The Code made important changes, inspired by the examples of European Codes in place or in preparation. Regarding the real estate, the Code was inspired by the old German registry system, adapting it to the necessities of the post-colonial economy. It was the first Civil Code containing specific provisions regarding the legal persons systematically.

The Code based its method of interpretation on the Louisiana Code creating a system original to its era.

Although the Napoleonic Code influenced the Chilean Code largely regarding the law of obligations, this influence is in no case a mere transcription. For instance, while the French Code's final book is "On Contracts", the Chilean Code's last book, second title, is "On the declarations of will", comprising a general theory of contract.
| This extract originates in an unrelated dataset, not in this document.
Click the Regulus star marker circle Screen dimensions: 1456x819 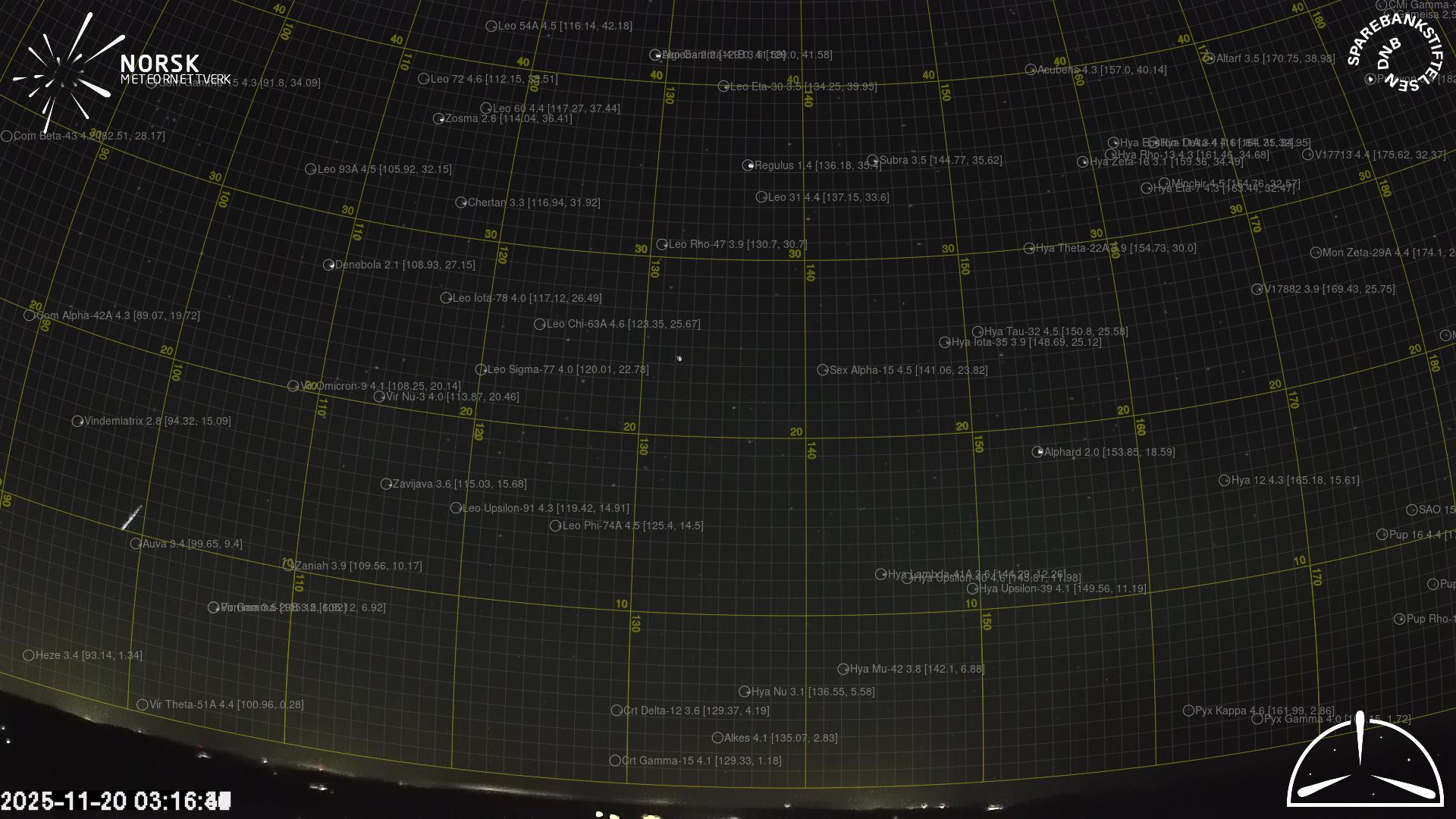click(748, 165)
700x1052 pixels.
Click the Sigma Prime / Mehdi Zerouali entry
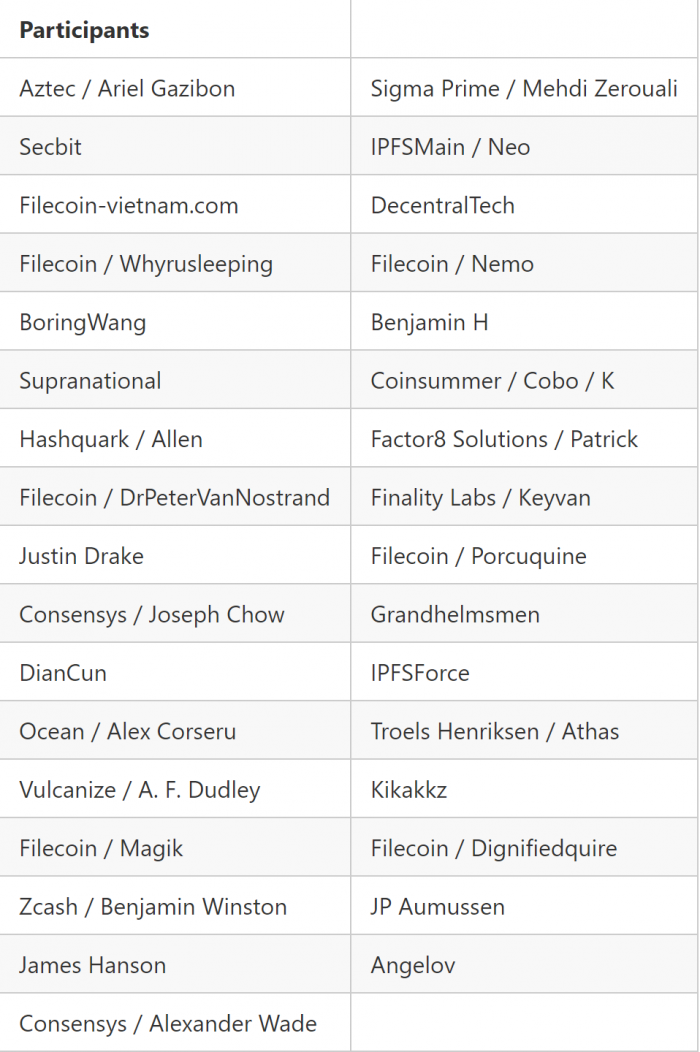[x=524, y=87]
The Chilean Code is of clear neoclassic inspiration. Each institution is introduced through an axiom and then the articles or sections cite examples or consequences of the axiom with a didactic purpose.

==Summary==
- Preliminary title (articles 1 to 53): the title deals with law in general. Similar to the French Code, it establishes that laws could only be applied if they had been duly promulgated and if they had been published officially (including provisions for publishing delays, given the means of communication available at the time). Thus, no secret laws were authorized. It prohibited ex post facto laws (i.e. laws that apply to events that occurred before them). It also prohibits judges from passing general judgments of a legislative value, see above. It also defines certain concepts general to the whole civil law.
- Book I: On persons (articles 54 to 564): the book deals with the birth and death of persons, marriage and paternity. It also deals with the creation and liability of legal persons. This section of the Code has been highly modified in the last 20 years, along with the Book III, in order to eliminate discriminations between children born from married and unmarried couples.
- Book II: On goods, its property, possession, use and profit (articles 565 to 950): the book contains the general dispositions relative to the distinct kinds of goods, the means of property acquisition, possession, the rights different from property and the judicial remedies to protect them.
- Book III: On successions and donations (articles 951 to 1436): it makes provisions regarding the destination of the property after the death of a person, the formation and execution of wills and, finally, it deals with donations.
- Book IV: On obligations in general and contracts (articles 1437 to 2524): the book regulates the general theory of contracts, the most important contracts in particular, the annulment and satisfaction of contracts. It also deals with torts.
- Final article: On the obedience of the Code: the title determines the date in which the Code would come into force and the derogation of all laws relative to the matter of the Civil Code.

==Influence==
The Chilean Code is an original work in confront with the French code both for the scheme and for the contents (similar to the Castillan law in force in that territory). This code was integrally adopted by Ecuador in 1858, El Salvador in 1859, Venezuela in 1862 (although only for that year), Nicaragua in 1867, Honduras in 1880 (until 1899 and again since 1906), Colombia in 1887 and Panama (after its separation from Colombia in 1903).

According to other Latin American experts of its time, like Augusto Teixeira de Freitas (author of the Esboço de un Código Civil para Brasil) or Dalmacio Vélez Sársfield (main author of the Argentine Civil Code), it is the most important legal accomplishment of Latin America.